▶ **What to do**
The lines below from the one with "The height and" up to and including the one with "to Screeners in" are what you should set down, exactly and without pictures.

▶ **Material to process**
:::

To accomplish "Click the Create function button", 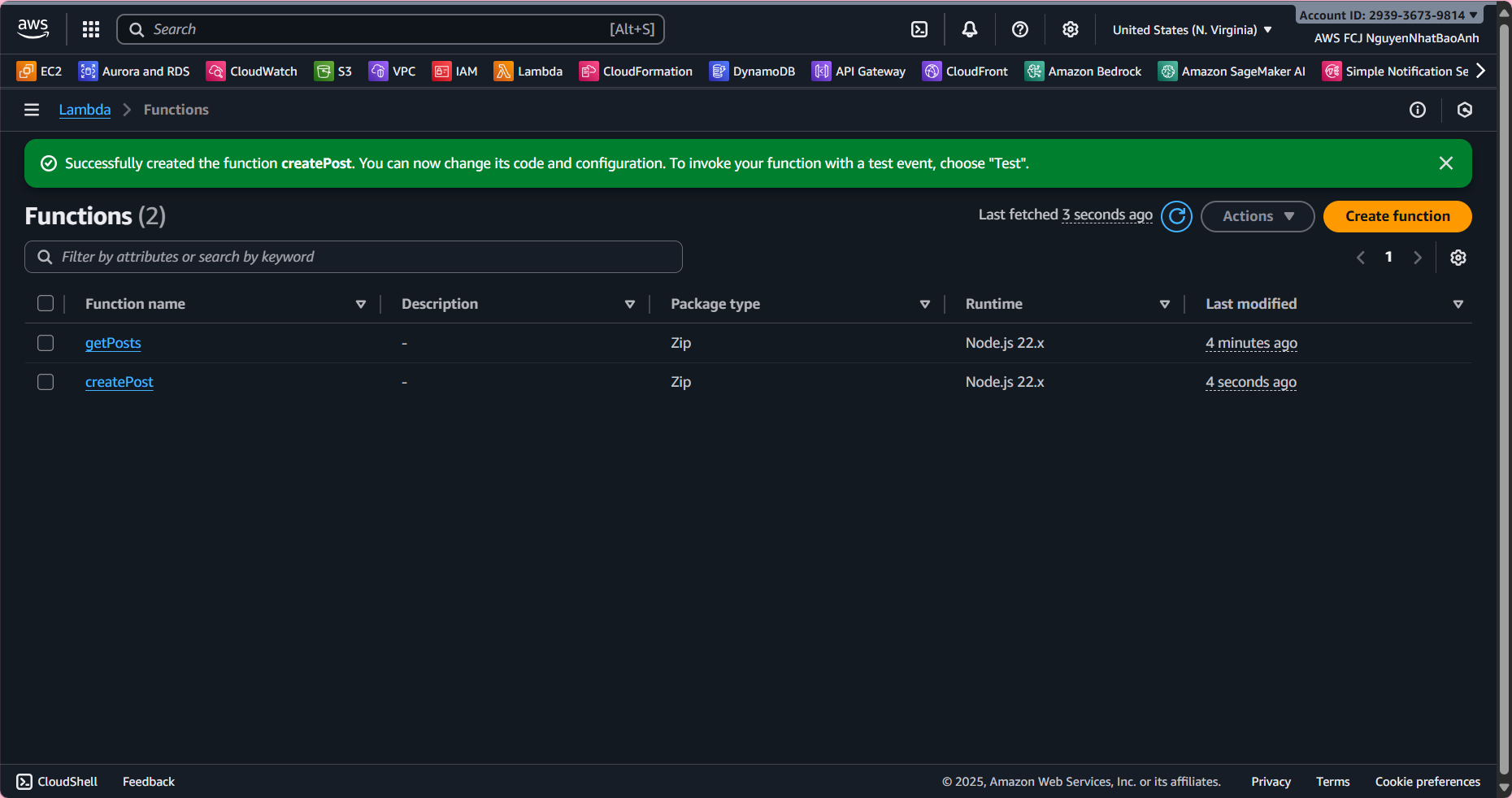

:::

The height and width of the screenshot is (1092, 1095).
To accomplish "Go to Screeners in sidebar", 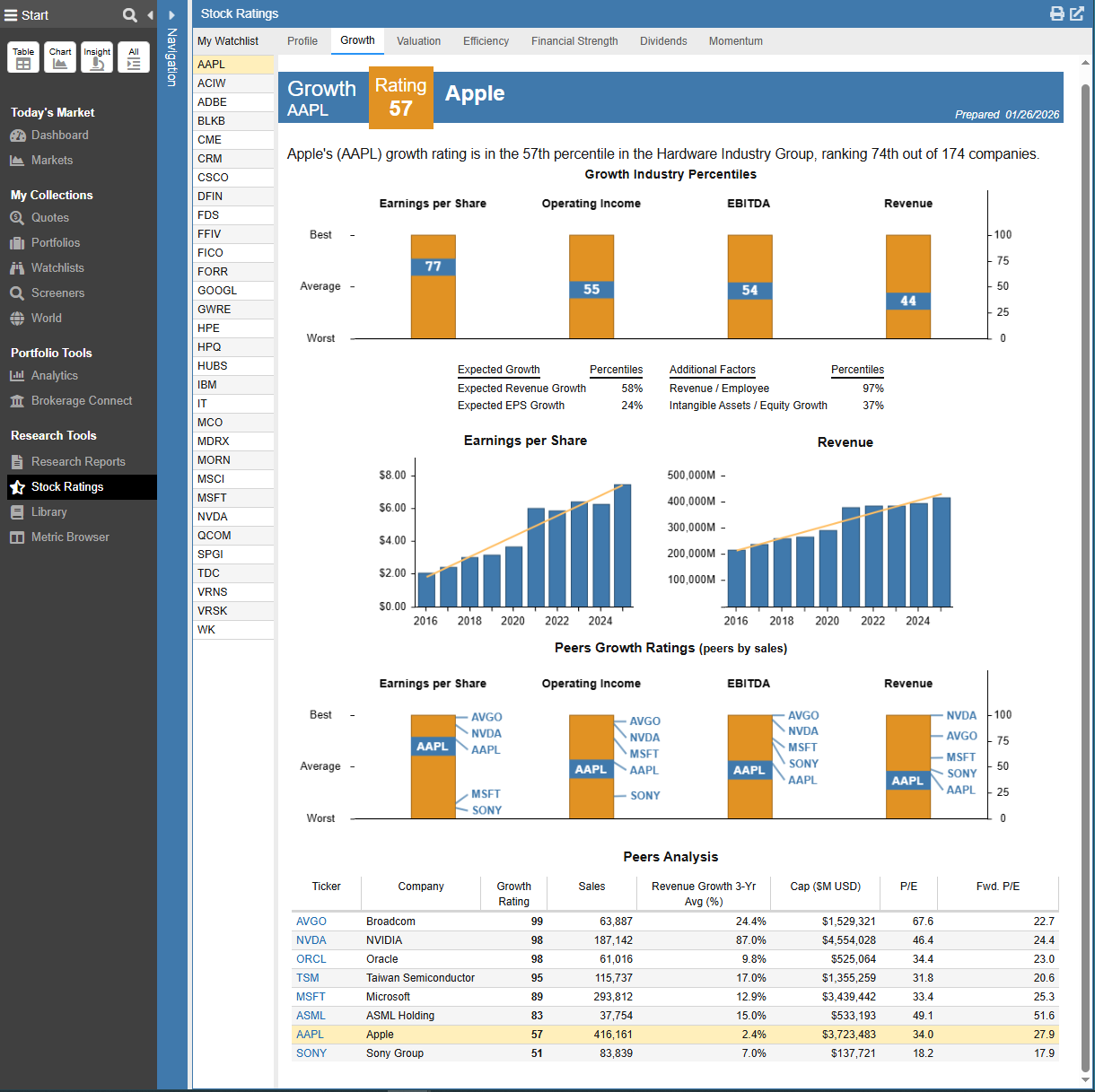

:::

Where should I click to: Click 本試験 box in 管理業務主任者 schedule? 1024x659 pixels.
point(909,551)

:::

▶ **Answer for this exercise**
The height and width of the screenshot is (1092, 1095).
To accomplish "Go to Screeners in sidebar", 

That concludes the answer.